* Data in this exercise
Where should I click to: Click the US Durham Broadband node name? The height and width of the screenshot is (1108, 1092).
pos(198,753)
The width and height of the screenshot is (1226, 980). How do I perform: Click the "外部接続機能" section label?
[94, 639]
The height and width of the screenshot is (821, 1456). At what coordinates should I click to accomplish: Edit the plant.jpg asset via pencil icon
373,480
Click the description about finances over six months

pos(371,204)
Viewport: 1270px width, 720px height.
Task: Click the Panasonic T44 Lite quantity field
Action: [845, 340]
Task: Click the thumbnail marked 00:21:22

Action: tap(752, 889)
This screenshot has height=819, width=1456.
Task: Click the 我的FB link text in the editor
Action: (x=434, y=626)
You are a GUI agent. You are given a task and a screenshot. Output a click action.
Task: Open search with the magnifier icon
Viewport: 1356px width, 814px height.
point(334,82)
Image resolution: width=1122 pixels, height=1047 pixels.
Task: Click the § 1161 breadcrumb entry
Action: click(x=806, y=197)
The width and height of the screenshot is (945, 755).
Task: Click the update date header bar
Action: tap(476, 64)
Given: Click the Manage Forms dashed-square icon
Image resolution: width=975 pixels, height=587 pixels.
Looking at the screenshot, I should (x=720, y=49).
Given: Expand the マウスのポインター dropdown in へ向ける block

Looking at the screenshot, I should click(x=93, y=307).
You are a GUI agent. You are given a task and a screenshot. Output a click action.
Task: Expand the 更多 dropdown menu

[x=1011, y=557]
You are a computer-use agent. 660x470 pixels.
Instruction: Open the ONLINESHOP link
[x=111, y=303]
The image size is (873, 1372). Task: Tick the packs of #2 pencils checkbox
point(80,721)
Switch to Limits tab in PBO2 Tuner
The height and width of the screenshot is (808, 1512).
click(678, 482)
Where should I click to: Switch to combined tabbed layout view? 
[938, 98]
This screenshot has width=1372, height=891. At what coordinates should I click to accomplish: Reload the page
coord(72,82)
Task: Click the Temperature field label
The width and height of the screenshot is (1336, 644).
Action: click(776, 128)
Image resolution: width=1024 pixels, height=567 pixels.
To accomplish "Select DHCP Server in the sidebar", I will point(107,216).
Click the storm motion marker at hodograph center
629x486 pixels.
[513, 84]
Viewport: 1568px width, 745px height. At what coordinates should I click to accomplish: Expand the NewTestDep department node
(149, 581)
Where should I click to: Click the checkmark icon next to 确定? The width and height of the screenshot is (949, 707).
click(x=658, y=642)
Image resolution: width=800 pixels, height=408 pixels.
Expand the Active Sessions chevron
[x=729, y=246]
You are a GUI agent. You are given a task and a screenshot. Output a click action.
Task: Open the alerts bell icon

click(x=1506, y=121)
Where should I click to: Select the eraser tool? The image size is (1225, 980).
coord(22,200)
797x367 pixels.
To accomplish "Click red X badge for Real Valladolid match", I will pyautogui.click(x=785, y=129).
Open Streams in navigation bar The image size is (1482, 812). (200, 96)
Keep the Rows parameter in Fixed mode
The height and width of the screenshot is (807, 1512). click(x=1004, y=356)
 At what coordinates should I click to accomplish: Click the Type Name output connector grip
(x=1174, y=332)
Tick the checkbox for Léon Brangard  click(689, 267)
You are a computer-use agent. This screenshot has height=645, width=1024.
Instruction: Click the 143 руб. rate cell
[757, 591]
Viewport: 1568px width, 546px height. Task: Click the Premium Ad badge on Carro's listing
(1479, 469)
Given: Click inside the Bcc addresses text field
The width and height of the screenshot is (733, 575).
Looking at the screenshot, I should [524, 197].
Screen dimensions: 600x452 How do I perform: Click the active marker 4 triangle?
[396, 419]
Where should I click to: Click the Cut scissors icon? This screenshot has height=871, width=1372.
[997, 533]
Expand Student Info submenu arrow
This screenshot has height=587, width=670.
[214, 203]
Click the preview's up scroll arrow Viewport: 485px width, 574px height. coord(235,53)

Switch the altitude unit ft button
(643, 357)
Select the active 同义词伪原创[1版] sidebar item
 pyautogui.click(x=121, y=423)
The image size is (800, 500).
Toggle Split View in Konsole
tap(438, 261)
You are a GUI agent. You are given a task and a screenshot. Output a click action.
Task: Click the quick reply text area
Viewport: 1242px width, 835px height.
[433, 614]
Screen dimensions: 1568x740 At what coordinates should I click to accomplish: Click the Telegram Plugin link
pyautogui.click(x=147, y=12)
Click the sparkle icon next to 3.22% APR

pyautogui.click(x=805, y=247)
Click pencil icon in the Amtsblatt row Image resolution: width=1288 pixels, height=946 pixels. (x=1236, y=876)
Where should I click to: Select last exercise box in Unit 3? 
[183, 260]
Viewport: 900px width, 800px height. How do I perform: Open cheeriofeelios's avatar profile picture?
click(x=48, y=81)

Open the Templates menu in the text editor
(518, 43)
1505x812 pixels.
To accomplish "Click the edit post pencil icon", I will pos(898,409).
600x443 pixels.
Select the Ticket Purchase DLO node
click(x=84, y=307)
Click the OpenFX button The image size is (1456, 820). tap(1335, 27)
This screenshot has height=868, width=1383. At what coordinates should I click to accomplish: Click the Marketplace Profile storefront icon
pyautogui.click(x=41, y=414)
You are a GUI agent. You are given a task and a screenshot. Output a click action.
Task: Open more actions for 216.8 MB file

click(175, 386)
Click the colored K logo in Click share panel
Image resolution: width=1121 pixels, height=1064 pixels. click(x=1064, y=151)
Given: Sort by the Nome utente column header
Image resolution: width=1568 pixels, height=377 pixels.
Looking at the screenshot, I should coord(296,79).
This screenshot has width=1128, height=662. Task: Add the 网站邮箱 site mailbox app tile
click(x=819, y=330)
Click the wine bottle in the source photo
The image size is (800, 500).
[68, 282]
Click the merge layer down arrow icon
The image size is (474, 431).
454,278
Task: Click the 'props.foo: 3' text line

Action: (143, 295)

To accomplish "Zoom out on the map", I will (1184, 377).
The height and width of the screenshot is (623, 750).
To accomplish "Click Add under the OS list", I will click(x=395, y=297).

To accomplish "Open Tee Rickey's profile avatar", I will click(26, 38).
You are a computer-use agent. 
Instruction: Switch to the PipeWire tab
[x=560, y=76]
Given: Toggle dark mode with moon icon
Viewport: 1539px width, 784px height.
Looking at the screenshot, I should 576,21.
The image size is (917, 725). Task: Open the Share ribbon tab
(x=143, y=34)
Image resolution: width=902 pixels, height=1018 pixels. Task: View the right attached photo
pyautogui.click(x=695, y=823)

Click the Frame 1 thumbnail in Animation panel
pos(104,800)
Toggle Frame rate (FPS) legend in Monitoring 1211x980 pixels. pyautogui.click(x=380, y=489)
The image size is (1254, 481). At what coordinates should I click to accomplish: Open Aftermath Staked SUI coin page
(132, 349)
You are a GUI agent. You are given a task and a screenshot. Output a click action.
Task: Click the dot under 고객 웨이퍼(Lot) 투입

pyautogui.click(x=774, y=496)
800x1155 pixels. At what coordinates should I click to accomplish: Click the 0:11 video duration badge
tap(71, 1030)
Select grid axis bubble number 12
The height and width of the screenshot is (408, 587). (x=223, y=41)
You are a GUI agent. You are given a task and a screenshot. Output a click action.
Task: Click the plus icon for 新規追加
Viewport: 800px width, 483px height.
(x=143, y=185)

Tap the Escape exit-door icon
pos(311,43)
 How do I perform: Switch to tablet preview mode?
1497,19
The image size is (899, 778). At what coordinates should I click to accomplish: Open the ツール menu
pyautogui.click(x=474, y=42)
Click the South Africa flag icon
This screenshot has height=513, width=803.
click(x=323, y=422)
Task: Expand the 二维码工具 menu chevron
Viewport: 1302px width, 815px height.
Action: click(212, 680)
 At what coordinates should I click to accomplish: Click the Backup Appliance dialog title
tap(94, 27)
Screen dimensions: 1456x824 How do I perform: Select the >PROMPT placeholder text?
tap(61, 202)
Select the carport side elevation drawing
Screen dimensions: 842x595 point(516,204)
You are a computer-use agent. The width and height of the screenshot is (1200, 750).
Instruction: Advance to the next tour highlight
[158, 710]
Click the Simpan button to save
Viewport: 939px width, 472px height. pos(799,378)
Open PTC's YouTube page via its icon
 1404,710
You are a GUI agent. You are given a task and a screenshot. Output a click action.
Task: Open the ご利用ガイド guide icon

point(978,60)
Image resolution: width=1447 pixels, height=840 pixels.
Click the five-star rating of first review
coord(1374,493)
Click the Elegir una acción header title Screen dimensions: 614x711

* Task to complete
Please put the lines above, from the start of the rows through the line containing "Action: (x=434, y=626)", into a JSON list of strings with one string per line, leaving out any blank lines.

* Output
[
  "Where should I click to: Click the US Durham Broadband node name? The height and width of the screenshot is (1108, 1092).",
  "pos(198,753)",
  "The width and height of the screenshot is (1226, 980). How do I perform: Click the \"外部接続機能\" section label?",
  "[94, 639]",
  "The height and width of the screenshot is (821, 1456). At what coordinates should I click to accomplish: Edit the plant.jpg asset via pencil icon",
  "373,480",
  "Click the description about finances over six months",
  "pos(371,204)",
  "Viewport: 1270px width, 720px height.",
  "Task: Click the Panasonic T44 Lite quantity field",
  "Action: [845, 340]",
  "Task: Click the thumbnail marked 00:21:22",
  "Action: tap(752, 889)",
  "This screenshot has height=819, width=1456.",
  "Task: Click the 我的FB link text in the editor",
  "Action: (x=434, y=626)"
]